Another reason to consider incorporating as an S-Corporation is to build business credit. Since an S-Corp has its own tax ID, after you’ve been in business for a while, you can begin to establish credit and borrow funds solely in your company’s name. This may be more preferable to some business owners rather than taking out personal loans to fund their business.
The last structure to discuss is the C-Corporation. Most large corporations are organized as C-Corporations. Usually for very specific reasons, like to raise capital or they plan to go public. That’s not to say you need to be a large corporation to choose this structure. Plenty of small businesses operate in a C-Corp structure. But is it really the best choice? I’ve met many small business C-Corp owners that simply said their attorney advised them this was the best structure. No offense to attorneys, they certainly have their place, but not when it comes to tax. Unless of course, they are a tax attorney.

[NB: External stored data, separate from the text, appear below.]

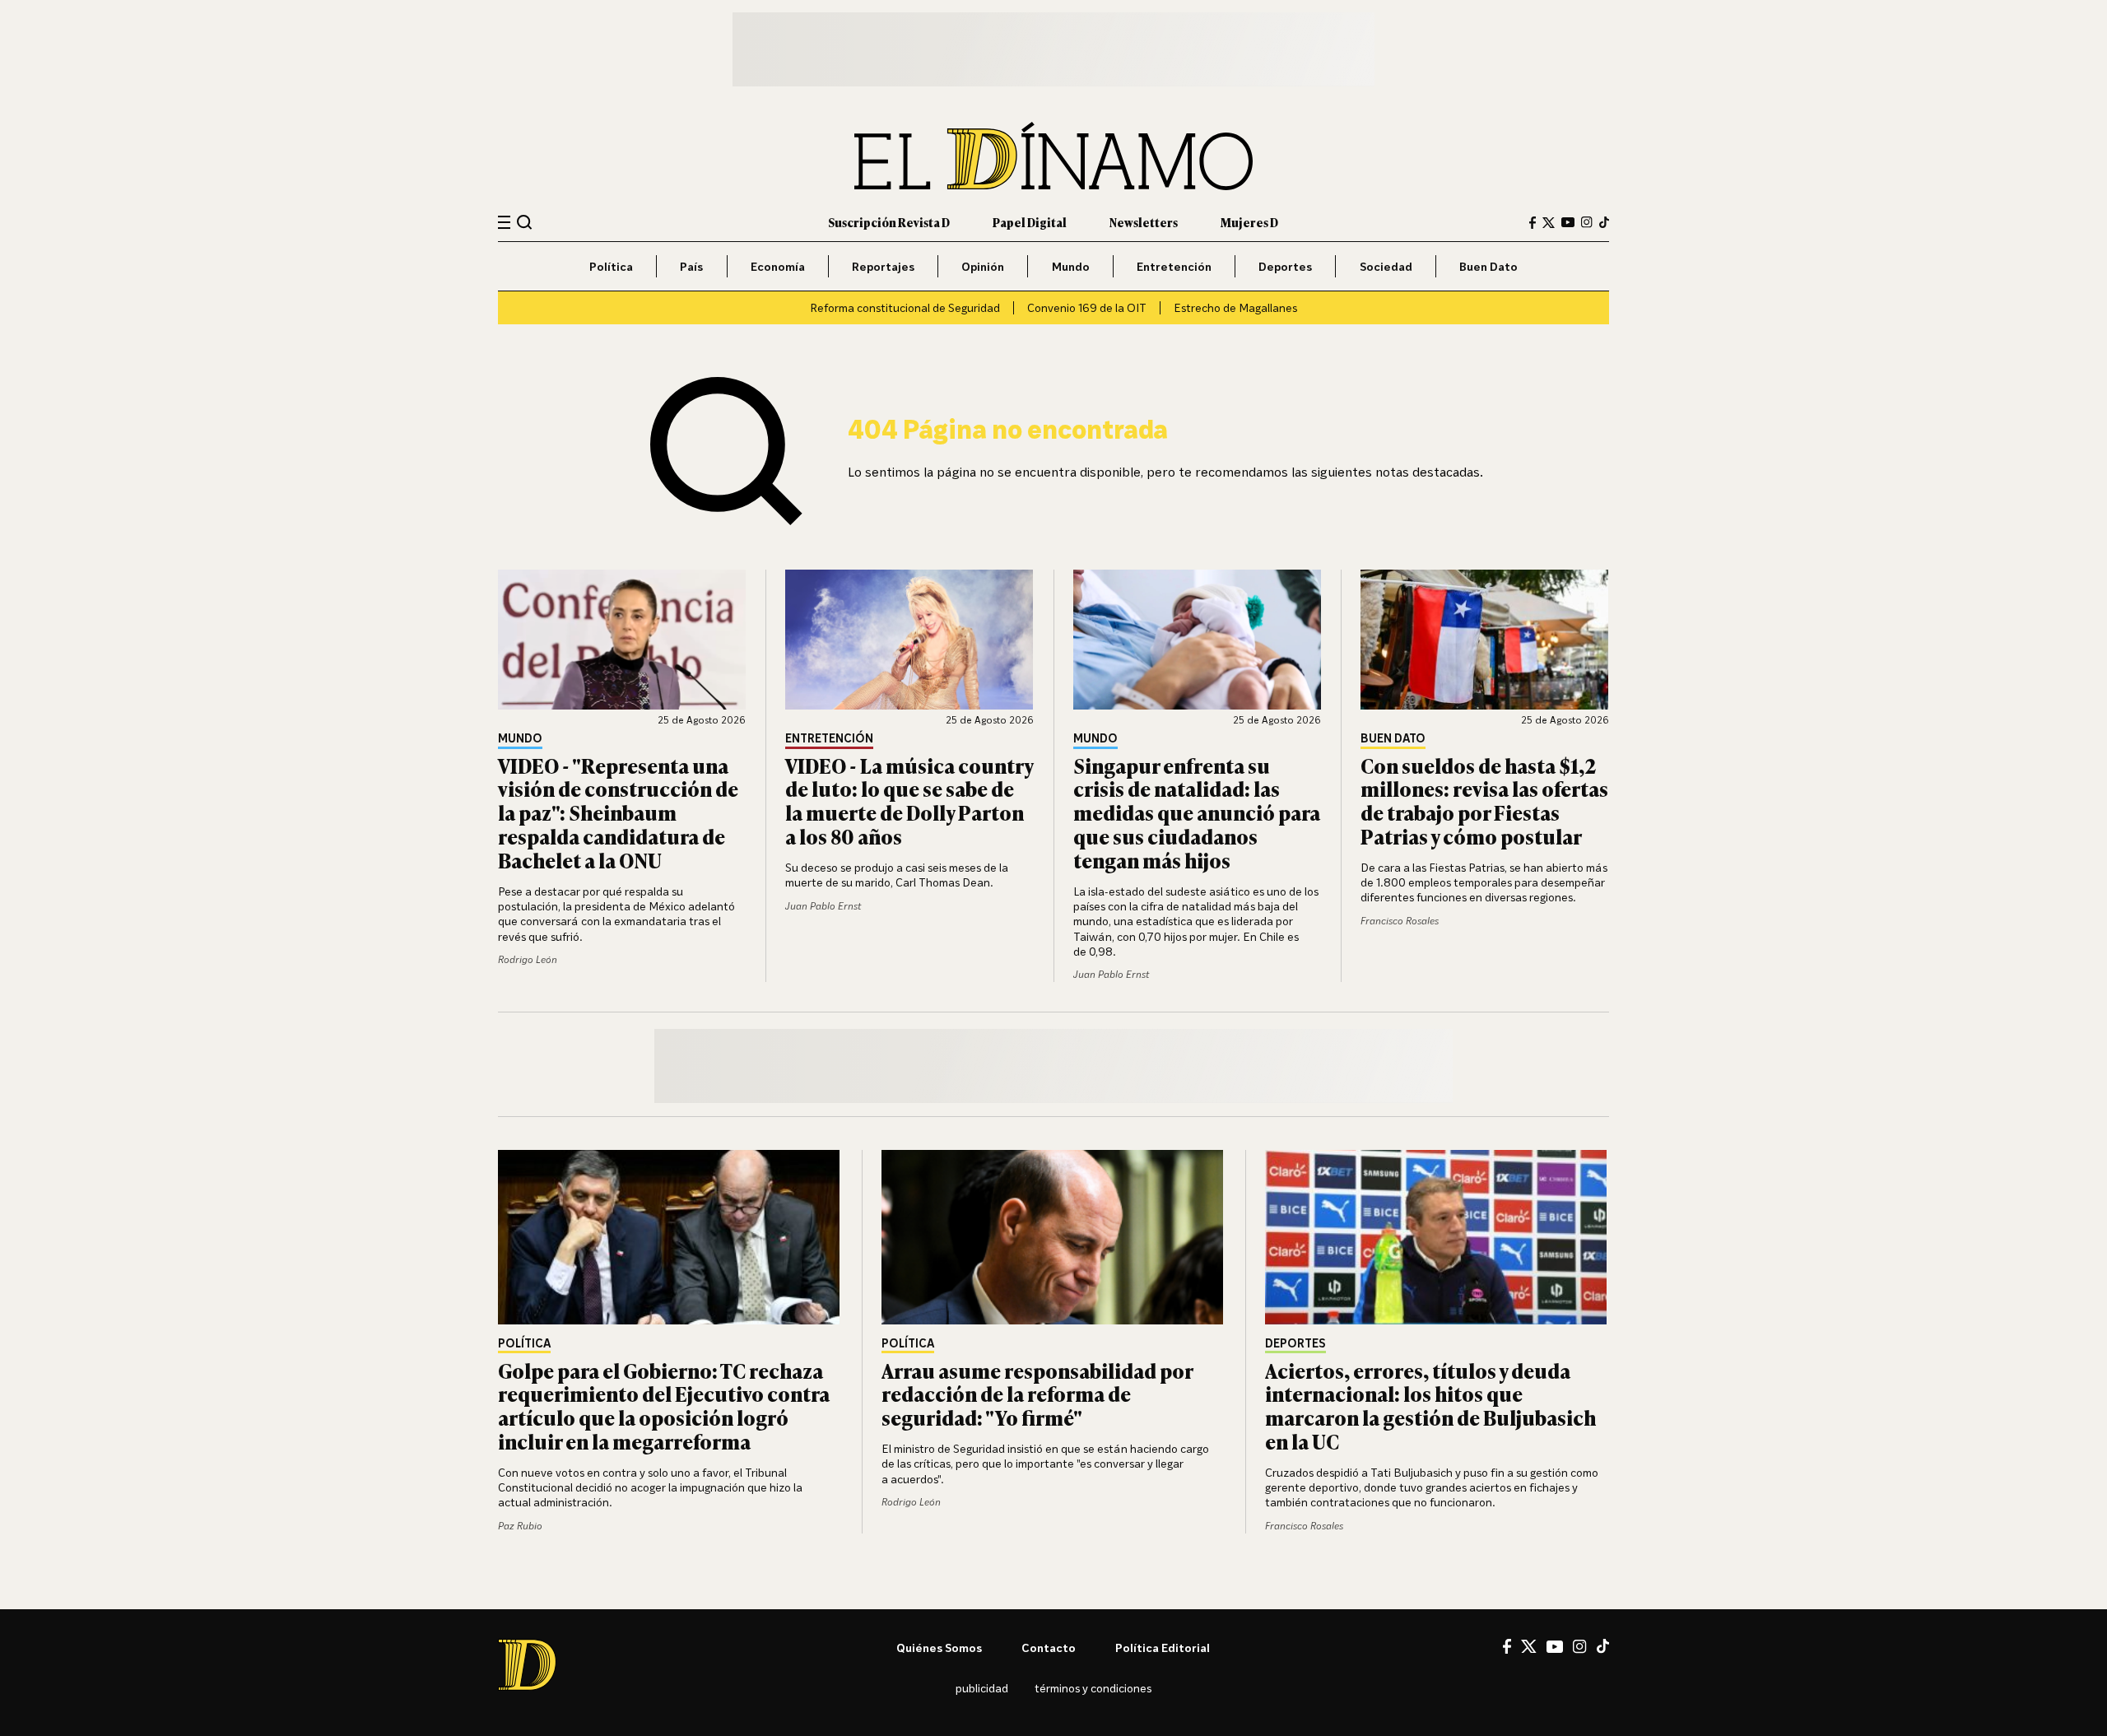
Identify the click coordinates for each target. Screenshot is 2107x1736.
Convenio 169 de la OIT (1087, 307)
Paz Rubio (520, 1526)
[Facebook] (1532, 222)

In general, C-Corporations are allowed to take additional deductions that are not available to S-Corporation owners. Items such as disability insurance, health reimbursement plans, daycare assistance, educational assistance, cafeteria plans. These are not available to an S-Corp owner who owns greater than 2% of their company (which is just about every S-Corp owner). On the surface, it seems like, hey I get more to deduct with a C-Corp so let’s do it. But let’s go a bit further. Many of these benefits, if offered in a C-Corp structure must be offered to everyone, not just the owner. And not all of these benefits even apply to many small businesses.
The other issue that often comes up is the C-Corporation tax rate is 21% whereas an S-Corporation is taxed at the owner’s individual rate which may be as high as 39%! Seems like a no-brainer. But let’s go a little further. A C-Corporation pays the owner a reasonable salary and then pays 21% on its net income. Sounds awesome. But where does that net income go? It’s locked in the corporation. It’s earnings of the corporation. Let’s say you the owner wants some of that money. Can you get it? Sure, as a dividend taxed at 20%. That’s double taxation. The corporation already paid 21% tax on the net income and you the owner will pay another 20% if you want access to the cash.
So how else can you pull money out of the corporation? Increase your salary, give yourself a raise. Now you’re back to paying more in payroll taxes.
One of the greatest benefits of an S-corporation is the ability to take cash out when needed. This is called a shareholder distribution. There is no additional tax paid on this amount as long as the amount distributed doesn’t exceed your basis. To a small business owner, this can be a life-saver!
The new tax law also established a Qualified Business Income deduction (QBI). This is a new benefit that is available to all sole-proprietors and pass-through entities. Qualified businesses only pay tax on 80% of their net income. 20% is tax-free.
So let’s circle back to the C-Corporation. They are not entitled to this QBI deduction. So the 21% tax rate may not result in a lower tax bill once the QBI deduction takes effect. The only way to know is to crunch the numbers.
Starting a business should be an exciting venture. One that hopefully brings the owner much success. Choosing the right entity is only one of many important decisions that must be made, but one that can save a lot of money if planned appropriately. Choose wisely.